Woodfin's judgment became final on Wednesday, September 1, 2010, when the time to file a petition for a writ of certiorari expired. See Hill v. Braxton, 277 F.3d 701, 704 (4th Cir. 2002) ("[T]he one-year limitation period begins running when direct review of the state conviction is completed or when the time for seeking direct review has expired . . . ." (citing 28 U.S.C. § 2244(d)(1)(A))); Sup. Ct. R. 13(1) (requiring that a petition for certiorari be filed within ninety days of entry of judgment by state court of last resort or of the order denying discretionary review).

The statute of limitations began running on September 2, 2010. Two hundred and seventy-two days of the limitation period expired before Woodfin filed his state petition for a writ of habeas corpus. That petition, however, failed to toll the limitation period under 28 U.S.C. § 2244 (d) (2) because it was not properly filed. See Jones v. Sec'y, Fla. Dep't Corr., 499 F. App'x 945, 950 (11th Cir. 2012) (concluding that state post-conviction motion that failed to comply with state law verification requirements did not toll limitation period). The statute of limitations ran for a total of one thousand four hundred and eighty-five days before Woodfin filed his § 2254 Petition. Thus, the statute of limitation bars Woodfin's § 2254 Petition.

Woodfin fails to suggest any basis for a belated commencement of the limitation period under 28 U.S.C. § 2244(d)(1)(B)-(D).

C. Equitable Tolling

Petitions pursuant to 28 U.S.C. § 2254 are subject to equitable tolling. See Holland v. Florida, 560 U.S. 631, 645 (2010) (citations omitted). The Supreme Court has "made clear that a 'petitioner' is 'entitled to equitable tolling' only if he shows Ml) that he has been pursuing his rights diligently, and (2) that some extraordinary circumstance stood in his way' and prevented timely filing." Id. at 649 (quoting Pace v. DiGuglielmo, 544 U.S. 408, 418 (2005)). An inmate asserting equitable tolling "'bears a strong burden to show specific facts'" demonstrating that he fulfills both elements of the test. Yang v. Archuleta, 525 F.3d 925, 928 (10th Cir. 2008) (quoting Brown v. Barrow, 512 F.3d 1304, 1307 (11th Cir. 2008)). Generally, the petitioner is obliged to specify "'the steps he took to diligently pursue his federal claims.'" Id. at 930 (quoting Miller v. Marr, 141 F.3d 976, 978 (10th Cir. 1998)).

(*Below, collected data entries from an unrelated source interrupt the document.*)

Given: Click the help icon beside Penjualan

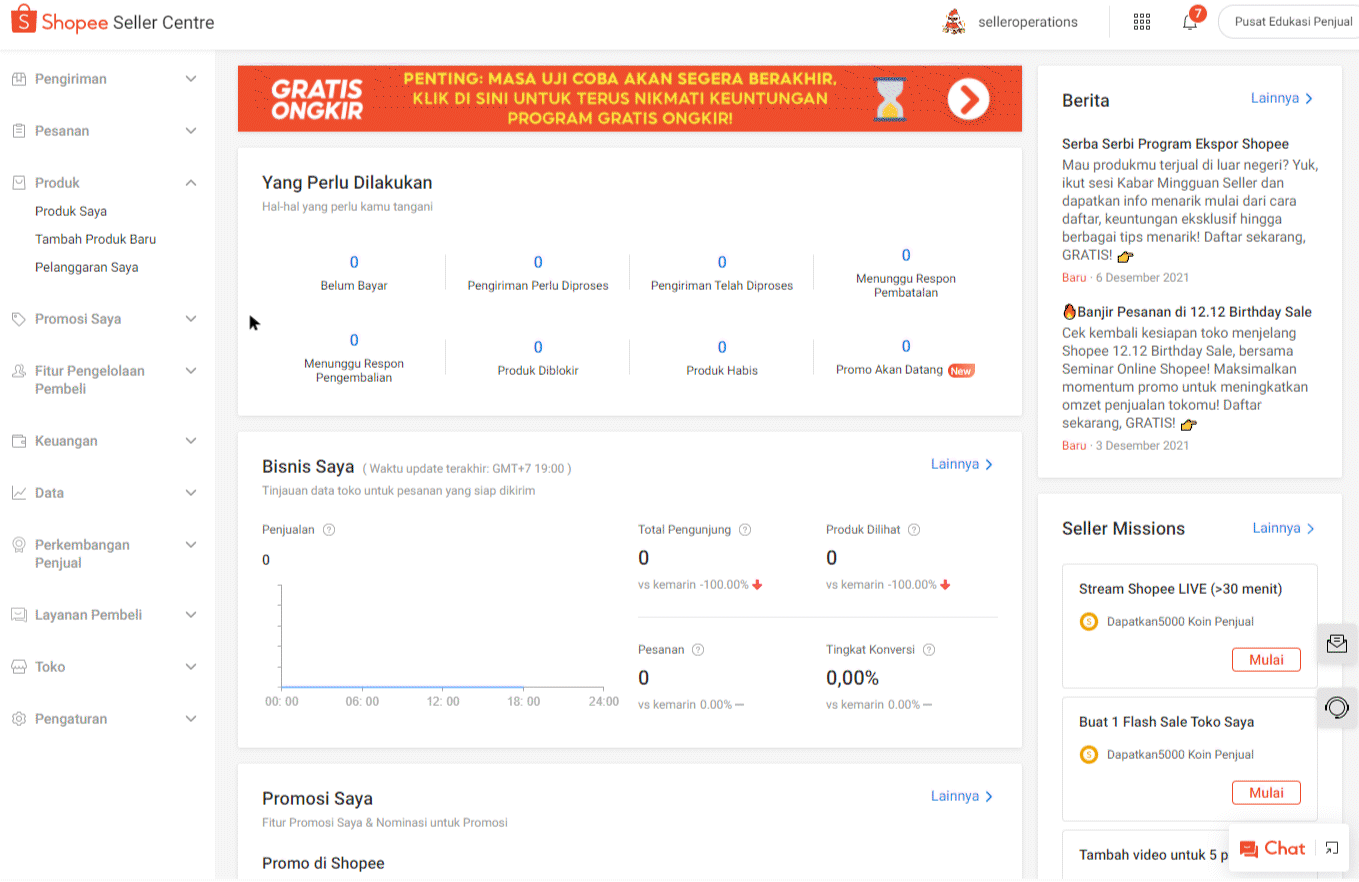Looking at the screenshot, I should 329,530.
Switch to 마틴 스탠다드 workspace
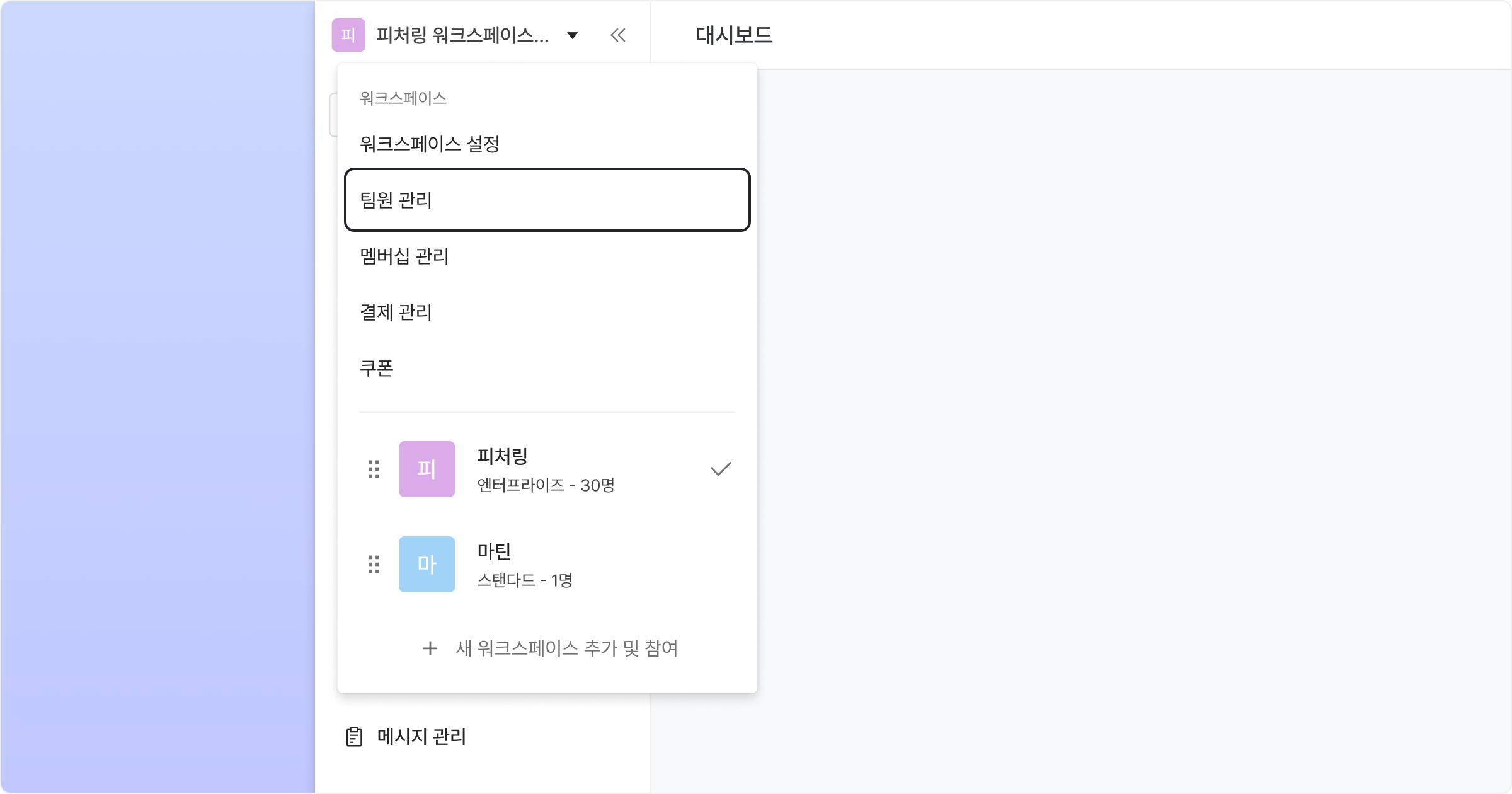The width and height of the screenshot is (1512, 794). pos(547,564)
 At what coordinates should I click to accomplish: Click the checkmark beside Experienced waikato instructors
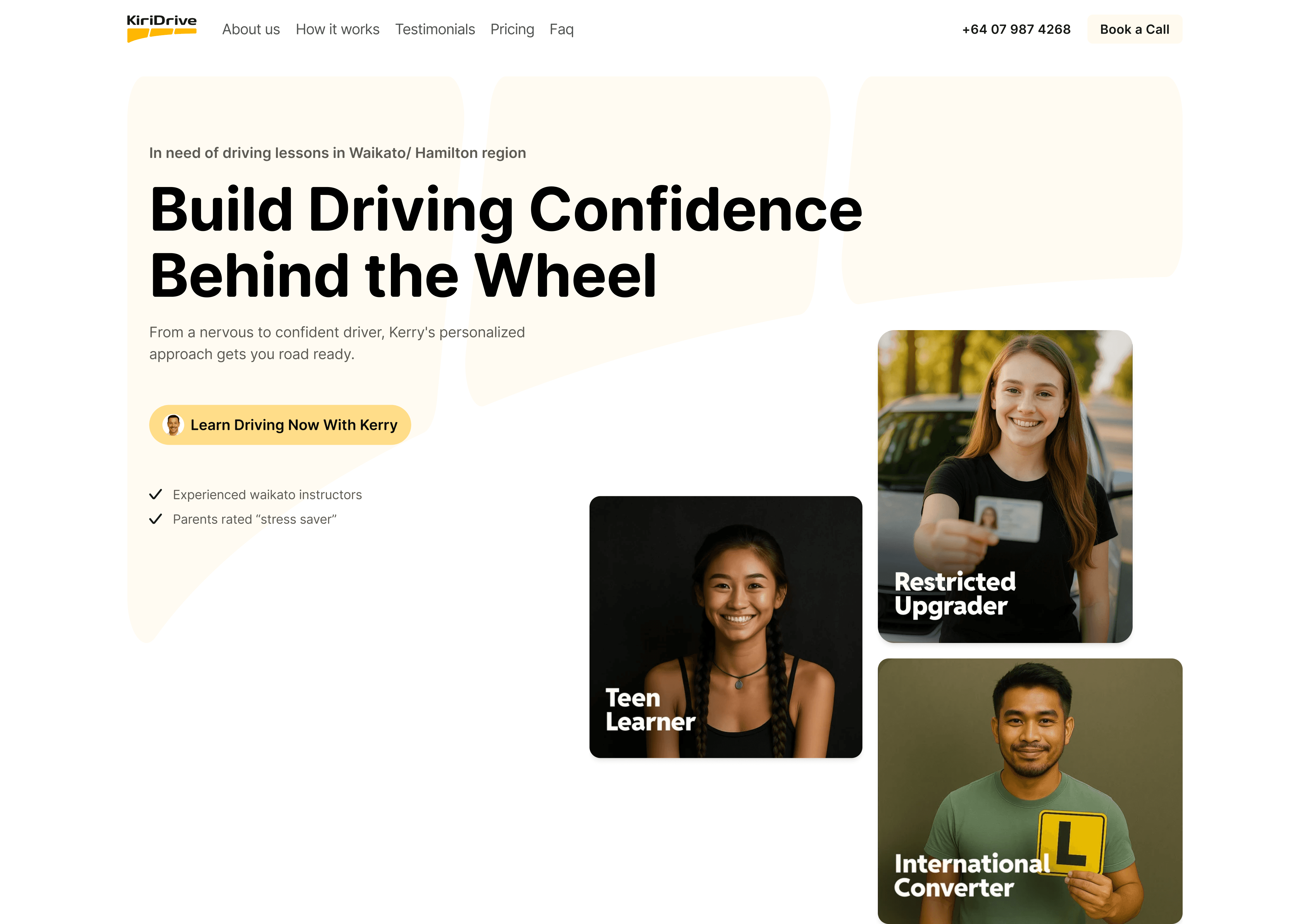coord(155,494)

As explained more fully below, the diligence detailed by the petitioner in Holland stands in marked contrast to Woodfin's allegations here. See 560 U.S. 635-44. Holland provided the courts with a detailed description of his efforts to pursue habeas relief. See id. From that description, the Supreme Court was able to conclude that Holland acted with sufficient diligence because:

Holland not only wrote his attorney numerous letters seeking crucial information and providing direction; he also repeatedly contacted the state courts, their clerks, and the Florida State Bar Association in an effort to have Collins—the central impediment to the pursuit of his legal remedy—removed from his case. And, the very day that Holland discovered that his AEDPA clock had expired due to Collins' failings, Holland prepared his own habeas petition pro se and promptly filed it with the District Court.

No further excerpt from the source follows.